> Written instruction: Convert every line of the material below into a Markdown table with the columns Row and Line, numbering the rows in order and omitting blank lines.

> Supplied information:
_ _ _ _ _ _ _

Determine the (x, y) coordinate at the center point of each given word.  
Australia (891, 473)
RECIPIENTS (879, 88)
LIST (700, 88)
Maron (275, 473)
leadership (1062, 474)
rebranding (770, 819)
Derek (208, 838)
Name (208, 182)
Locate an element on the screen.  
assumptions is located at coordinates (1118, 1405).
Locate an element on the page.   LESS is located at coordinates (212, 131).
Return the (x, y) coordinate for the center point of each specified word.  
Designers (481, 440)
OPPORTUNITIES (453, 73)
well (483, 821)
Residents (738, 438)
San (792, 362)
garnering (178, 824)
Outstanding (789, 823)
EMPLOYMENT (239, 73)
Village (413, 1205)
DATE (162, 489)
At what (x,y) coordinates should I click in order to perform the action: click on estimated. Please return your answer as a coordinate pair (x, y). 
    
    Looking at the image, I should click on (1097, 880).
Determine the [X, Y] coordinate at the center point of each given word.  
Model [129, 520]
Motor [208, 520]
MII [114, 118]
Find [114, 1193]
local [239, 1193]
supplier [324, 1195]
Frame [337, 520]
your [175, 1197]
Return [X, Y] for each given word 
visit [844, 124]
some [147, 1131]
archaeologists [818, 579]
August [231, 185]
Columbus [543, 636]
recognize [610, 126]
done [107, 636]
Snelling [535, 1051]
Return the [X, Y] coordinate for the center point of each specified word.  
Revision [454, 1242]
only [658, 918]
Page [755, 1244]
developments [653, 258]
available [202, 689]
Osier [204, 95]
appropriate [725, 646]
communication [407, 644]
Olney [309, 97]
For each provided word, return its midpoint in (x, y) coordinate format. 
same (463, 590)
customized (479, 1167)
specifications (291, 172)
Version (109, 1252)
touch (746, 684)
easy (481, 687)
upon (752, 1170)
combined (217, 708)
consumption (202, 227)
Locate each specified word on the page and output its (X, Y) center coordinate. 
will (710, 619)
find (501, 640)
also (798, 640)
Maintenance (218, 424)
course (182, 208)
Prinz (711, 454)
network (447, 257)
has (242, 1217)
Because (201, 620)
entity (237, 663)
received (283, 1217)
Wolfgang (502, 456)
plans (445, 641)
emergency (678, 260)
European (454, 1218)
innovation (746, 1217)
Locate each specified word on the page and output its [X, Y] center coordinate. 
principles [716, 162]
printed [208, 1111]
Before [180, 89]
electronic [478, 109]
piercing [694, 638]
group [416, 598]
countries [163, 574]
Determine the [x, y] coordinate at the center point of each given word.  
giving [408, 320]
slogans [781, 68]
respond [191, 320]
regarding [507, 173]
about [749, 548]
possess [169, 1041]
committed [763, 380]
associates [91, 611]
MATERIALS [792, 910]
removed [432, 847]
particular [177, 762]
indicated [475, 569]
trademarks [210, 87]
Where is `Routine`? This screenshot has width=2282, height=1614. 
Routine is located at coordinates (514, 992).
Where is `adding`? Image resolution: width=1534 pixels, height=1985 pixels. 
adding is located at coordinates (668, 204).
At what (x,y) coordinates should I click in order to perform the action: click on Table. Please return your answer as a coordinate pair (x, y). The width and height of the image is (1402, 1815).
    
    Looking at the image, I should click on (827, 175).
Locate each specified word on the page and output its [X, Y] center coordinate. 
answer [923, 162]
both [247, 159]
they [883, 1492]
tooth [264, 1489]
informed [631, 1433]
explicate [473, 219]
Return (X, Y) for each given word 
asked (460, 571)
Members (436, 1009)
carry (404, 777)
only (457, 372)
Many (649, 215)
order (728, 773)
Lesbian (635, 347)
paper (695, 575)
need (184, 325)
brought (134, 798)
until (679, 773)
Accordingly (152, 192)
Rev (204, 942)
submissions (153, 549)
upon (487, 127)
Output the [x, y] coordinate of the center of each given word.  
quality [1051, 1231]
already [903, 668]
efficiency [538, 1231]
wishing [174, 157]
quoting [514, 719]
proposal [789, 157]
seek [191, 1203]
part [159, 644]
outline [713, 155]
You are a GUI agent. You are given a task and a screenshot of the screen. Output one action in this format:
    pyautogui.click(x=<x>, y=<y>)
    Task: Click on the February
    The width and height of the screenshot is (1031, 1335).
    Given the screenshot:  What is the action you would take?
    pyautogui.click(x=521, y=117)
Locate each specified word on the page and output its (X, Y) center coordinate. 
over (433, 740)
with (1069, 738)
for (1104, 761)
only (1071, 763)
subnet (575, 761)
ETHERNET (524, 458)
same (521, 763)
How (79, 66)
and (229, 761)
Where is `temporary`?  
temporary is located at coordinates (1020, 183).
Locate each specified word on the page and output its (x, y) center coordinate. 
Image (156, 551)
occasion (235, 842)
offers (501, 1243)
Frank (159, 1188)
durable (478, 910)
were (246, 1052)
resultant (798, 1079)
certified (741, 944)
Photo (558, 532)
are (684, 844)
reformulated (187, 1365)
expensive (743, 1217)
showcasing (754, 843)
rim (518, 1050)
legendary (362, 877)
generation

_ _ _ _ _ _ _

> Expected answer:
| Row | Line |
|---|---|
| 1 | Determine the (x, y) coordinate at the center point of each given word.   |
| 2 | Australia (891, 473) |
| 3 | RECIPIENTS (879, 88) |
| 4 | LIST (700, 88) |
| 5 | Maron (275, 473) |
| 6 | leadership (1062, 474) |
| 7 | rebranding (770, 819) |
| 8 | Derek (208, 838) |
| 9 | Name (208, 182) |
| 10 | Locate an element on the screen.   |
| 11 | assumptions is located at coordinates (1118, 1405). |
| 12 | Locate an element on the page.   LESS is located at coordinates (212, 131). |
| 13 | Return the (x, y) coordinate for the center point of each specified word.   |
| 14 | Designers (481, 440) |
| 15 | OPPORTUNITIES (453, 73) |
| 16 | well (483, 821) |
| 17 | Residents (738, 438) |
| 18 | San (792, 362) |
| 19 | garnering (178, 824) |
| 20 | Outstanding (789, 823) |
| 21 | EMPLOYMENT (239, 73) |
| 22 | Village (413, 1205) |
| 23 | DATE (162, 489) |
| 24 | At what (x,y) coordinates should I click in order to perform the action: click on estimated. Please return your answer as a coordinate pair (x, y).  |
| 25 |     Looking at the image, I should click on (1097, 880). |
| 26 | Determine the [X, Y] coordinate at the center point of each given word.   |
| 27 | Model [129, 520] |
| 28 | Motor [208, 520] |
| 29 | MII [114, 118] |
| 30 | Find [114, 1193] |
| 31 | local [239, 1193] |
| 32 | supplier [324, 1195] |
| 33 | Frame [337, 520] |
| 34 | your [175, 1197] |
| 35 | Return [X, Y] for each given word  |
| 36 | visit [844, 124] |
| 37 | some [147, 1131] |
| 38 | archaeologists [818, 579] |
| 39 | August [231, 185] |
| 40 | Columbus [543, 636] |
| 41 | recognize [610, 126] |
| 42 | done [107, 636] |
| 43 | Snelling [535, 1051] |
| 44 | Return the [X, Y] coordinate for the center point of each specified word.   |
| 45 | Revision [454, 1242] |
| 46 | only [658, 918] |
| 47 | Page [755, 1244] |
| 48 | developments [653, 258] |
| 49 | available [202, 689] |
| 50 | Osier [204, 95] |
| 51 | appropriate [725, 646] |
| 52 | communication [407, 644] |
| 53 | Olney [309, 97] |
| 54 | For each provided word, return its midpoint in (x, y) coordinate format.  |
| 55 | same (463, 590) |
| 56 | customized (479, 1167) |
| 57 | specifications (291, 172) |
| 58 | Version (109, 1252) |
| 59 | touch (746, 684) |
| 60 | easy (481, 687) |
| 61 | upon (752, 1170) |
| 62 | combined (217, 708) |
| 63 | consumption (202, 227) |
| 64 | Locate each specified word on the page and output its (X, Y) center coordinate.  |
| 65 | will (710, 619) |
| 66 | find (501, 640) |
| 67 | also (798, 640) |
| 68 | Maintenance (218, 424) |
| 69 | course (182, 208) |
| 70 | Prinz (711, 454) |
| 71 | network (447, 257) |
| 72 | has (242, 1217) |
| 73 | Because (201, 620) |
| 74 | entity (237, 663) |
| 75 | received (283, 1217) |
| 76 | Wolfgang (502, 456) |
| 77 | plans (445, 641) |
| 78 | emergency (678, 260) |
| 79 | European (454, 1218) |
| 80 | innovation (746, 1217) |
| 81 | Locate each specified word on the page and output its [X, Y] center coordinate.  |
| 82 | principles [716, 162] |
| 83 | printed [208, 1111] |
| 84 | Before [180, 89] |
| 85 | electronic [478, 109] |
| 86 | piercing [694, 638] |
| 87 | group [416, 598] |
| 88 | countries [163, 574] |
| 89 | Determine the [x, y] coordinate at the center point of each given word.   |
| 90 | giving [408, 320] |
| 91 | slogans [781, 68] |
| 92 | respond [191, 320] |
| 93 | regarding [507, 173] |
| 94 | about [749, 548] |
| 95 | possess [169, 1041] |
| 96 | committed [763, 380] |
| 97 | associates [91, 611] |
| 98 | MATERIALS [792, 910] |
| 99 | removed [432, 847] |
| 100 | particular [177, 762] |
| 101 | indicated [475, 569] |
| 102 | trademarks [210, 87] |
| 103 | Where is `Routine`? This screenshot has width=2282, height=1614.  |
| 104 | Routine is located at coordinates (514, 992). |
| 105 | Where is `adding`? Image resolution: width=1534 pixels, height=1985 pixels.  |
| 106 | adding is located at coordinates (668, 204). |
| 107 | At what (x,y) coordinates should I click in order to perform the action: click on Table. Please return your answer as a coordinate pair (x, y). The width and height of the image is (1402, 1815). |
| 108 |     Looking at the image, I should click on (827, 175). |
| 109 | Locate each specified word on the page and output its [X, Y] center coordinate.  |
| 110 | answer [923, 162] |
| 111 | both [247, 159] |
| 112 | they [883, 1492] |
| 113 | tooth [264, 1489] |
| 114 | informed [631, 1433] |
| 115 | explicate [473, 219] |
| 116 | Return (X, Y) for each given word  |
| 117 | asked (460, 571) |
| 118 | Members (436, 1009) |
| 119 | carry (404, 777) |
| 120 | only (457, 372) |
| 121 | Many (649, 215) |
| 122 | order (728, 773) |
| 123 | Lesbian (635, 347) |
| 124 | paper (695, 575) |
| 125 | need (184, 325) |
| 126 | brought (134, 798) |
| 127 | until (679, 773) |
| 128 | Accordingly (152, 192) |
| 129 | Rev (204, 942) |
| 130 | submissions (153, 549) |
| 131 | upon (487, 127) |
| 132 | Output the [x, y] coordinate of the center of each given word.   |
| 133 | quality [1051, 1231] |
| 134 | already [903, 668] |
| 135 | efficiency [538, 1231] |
| 136 | wishing [174, 157] |
| 137 | quoting [514, 719] |
| 138 | proposal [789, 157] |
| 139 | seek [191, 1203] |
| 140 | part [159, 644] |
| 141 | outline [713, 155] |
| 142 | You are a GUI agent. You are given a task and a screenshot of the screen. Output one action in this format: |
| 143 |     pyautogui.click(x=<x>, y=<y>) |
| 144 |     Task: Click on the February |
| 145 |     The width and height of the screenshot is (1031, 1335). |
| 146 |     Given the screenshot:  What is the action you would take? |
| 147 |     pyautogui.click(x=521, y=117) |
| 148 | Locate each specified word on the page and output its (X, Y) center coordinate.  |
| 149 | over (433, 740) |
| 150 | with (1069, 738) |
| 151 | for (1104, 761) |
| 152 | only (1071, 763) |
| 153 | subnet (575, 761) |
| 154 | ETHERNET (524, 458) |
| 155 | same (521, 763) |
| 156 | How (79, 66) |
| 157 | and (229, 761) |
| 158 | Where is `temporary`?   |
| 159 | temporary is located at coordinates (1020, 183). |
| 160 | Locate each specified word on the page and output its (x, y) center coordinate.  |
| 161 | Image (156, 551) |
| 162 | occasion (235, 842) |
| 163 | offers (501, 1243) |
| 164 | Frank (159, 1188) |
| 165 | durable (478, 910) |
| 166 | were (246, 1052) |
| 167 | resultant (798, 1079) |
| 168 | certified (741, 944) |
| 169 | Photo (558, 532) |
| 170 | are (684, 844) |
| 171 | reformulated (187, 1365) |
| 172 | expensive (743, 1217) |
| 173 | showcasing (754, 843) |
| 174 | rim (518, 1050) |
| 175 | legendary (362, 877) |
| 176 | generation |